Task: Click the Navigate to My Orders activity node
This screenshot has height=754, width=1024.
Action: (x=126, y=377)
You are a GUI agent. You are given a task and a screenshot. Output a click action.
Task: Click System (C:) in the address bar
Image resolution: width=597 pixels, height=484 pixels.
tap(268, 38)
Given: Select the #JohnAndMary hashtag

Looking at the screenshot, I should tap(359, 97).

--

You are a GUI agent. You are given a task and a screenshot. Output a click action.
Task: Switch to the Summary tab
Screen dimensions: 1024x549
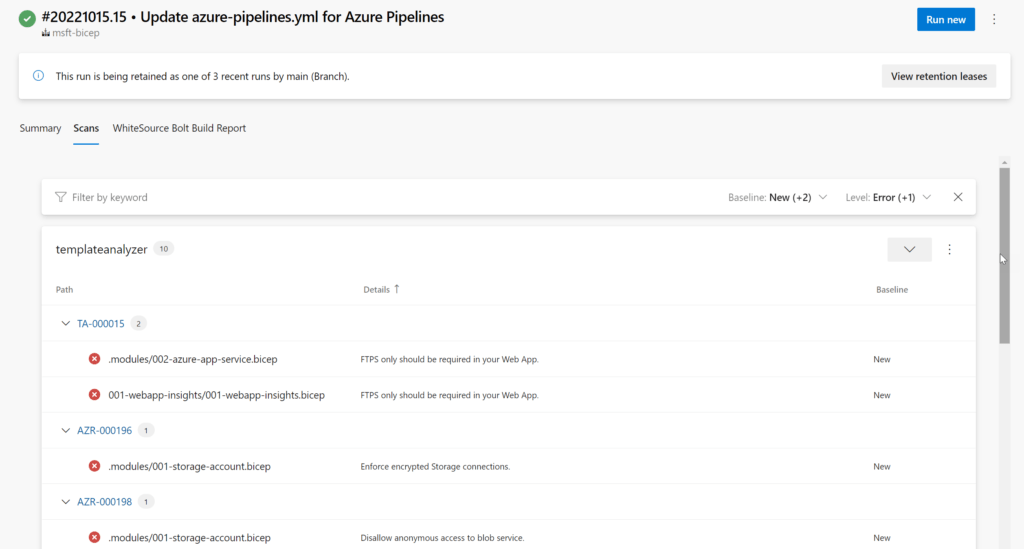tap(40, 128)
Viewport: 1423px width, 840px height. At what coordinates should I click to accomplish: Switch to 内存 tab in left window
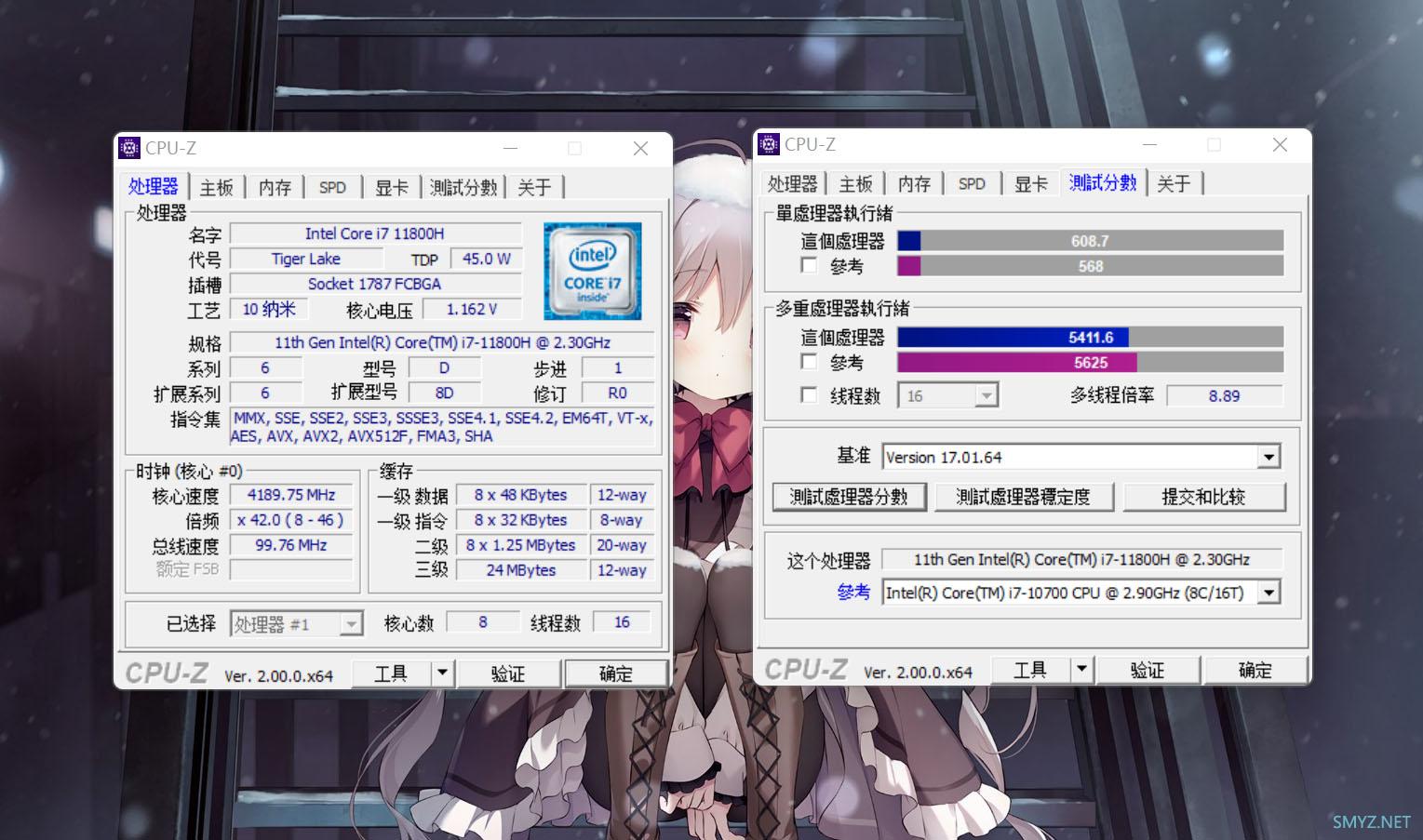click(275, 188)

* * *

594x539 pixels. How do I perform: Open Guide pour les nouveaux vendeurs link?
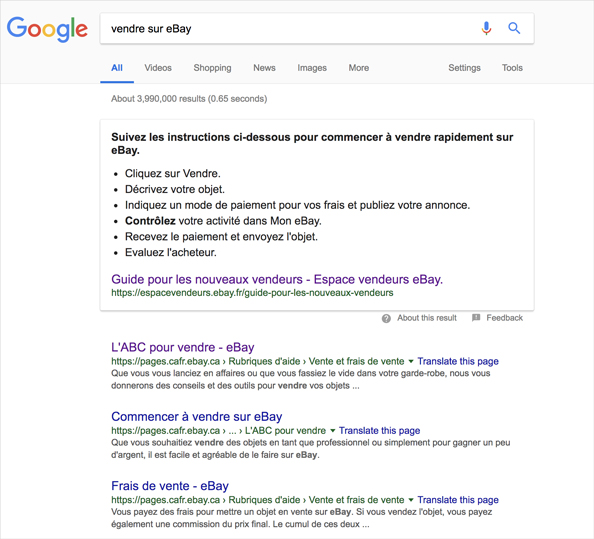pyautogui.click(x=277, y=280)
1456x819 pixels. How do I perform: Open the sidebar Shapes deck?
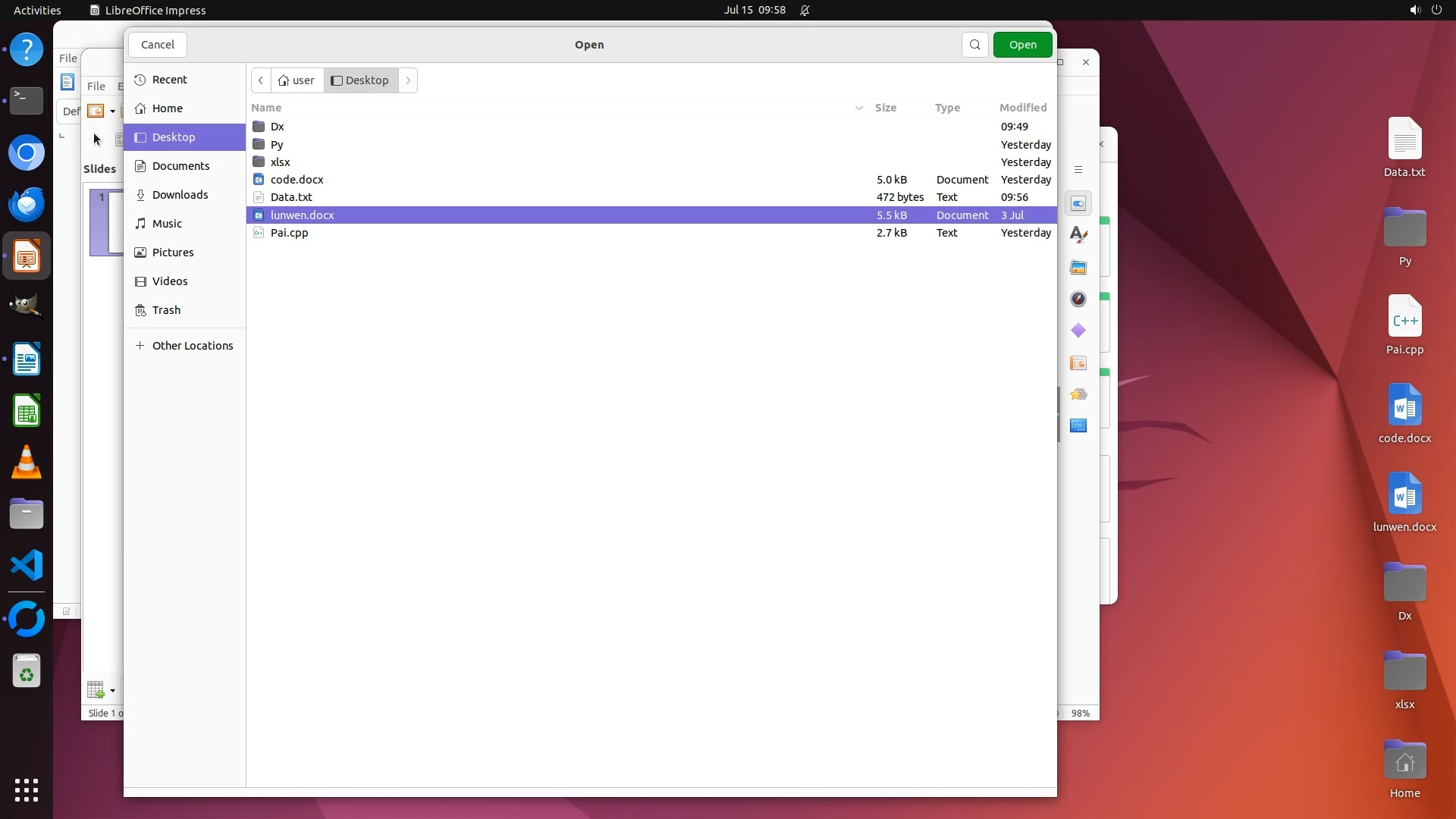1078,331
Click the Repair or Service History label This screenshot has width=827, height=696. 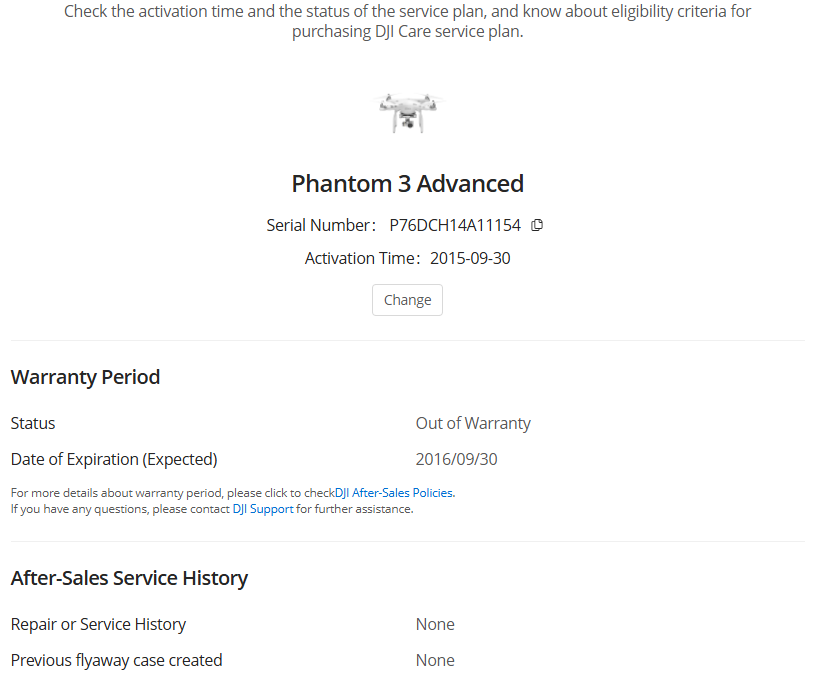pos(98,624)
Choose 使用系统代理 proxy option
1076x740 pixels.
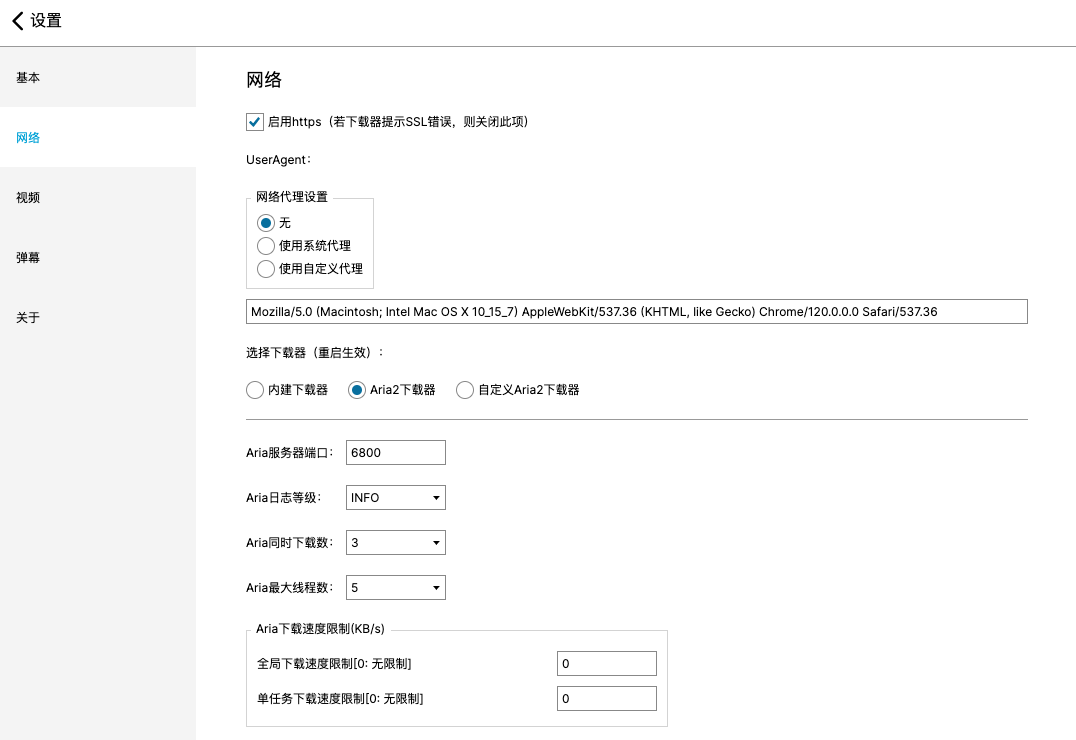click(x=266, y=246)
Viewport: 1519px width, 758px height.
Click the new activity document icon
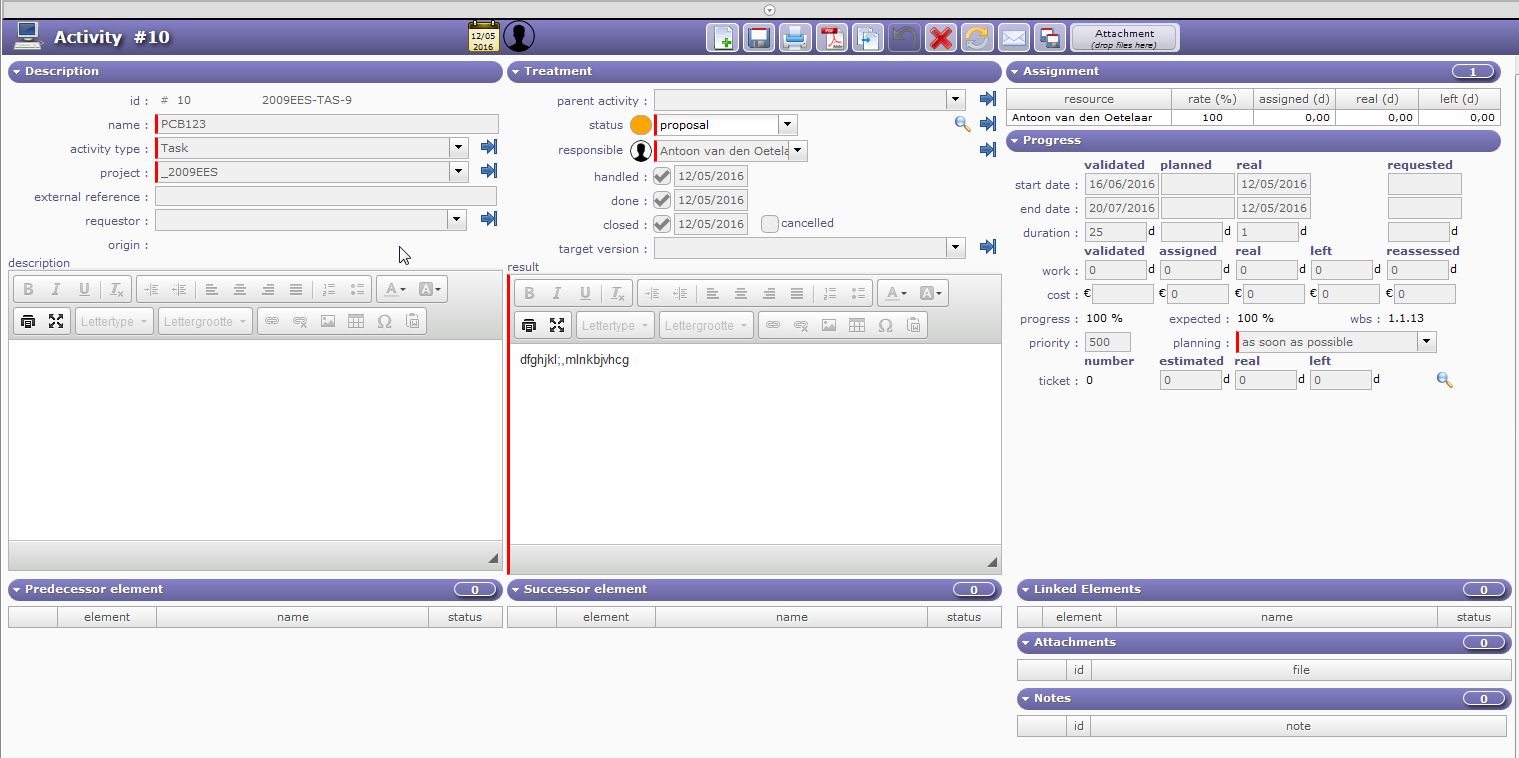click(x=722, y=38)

▶ [AIM]
Give everything in the data from the line containing "Task: Click the" down to the line containing "Looking at the" as a Markdown table. Use the columns Row and Line, number each row, and leave out blank lines.

▶ [RESULT OF THIS TASK]
| Row | Line |
|---|---|
| 1 | Task: Click the Navigate to My Orders activity node |
| 2 | This screenshot has height=754, width=1024. |
| 3 | Action: (x=126, y=377) |
| 4 | You are a GUI agent. You are given a task and a screenshot. Output a click action. |
| 5 | Task: Click System (C:) in the address bar |
| 6 | Image resolution: width=597 pixels, height=484 pixels. |
| 7 | tap(268, 38) |
| 8 | Given: Select the #JohnAndMary hashtag |
| 9 | Looking at the screenshot, I should tap(359, 97). |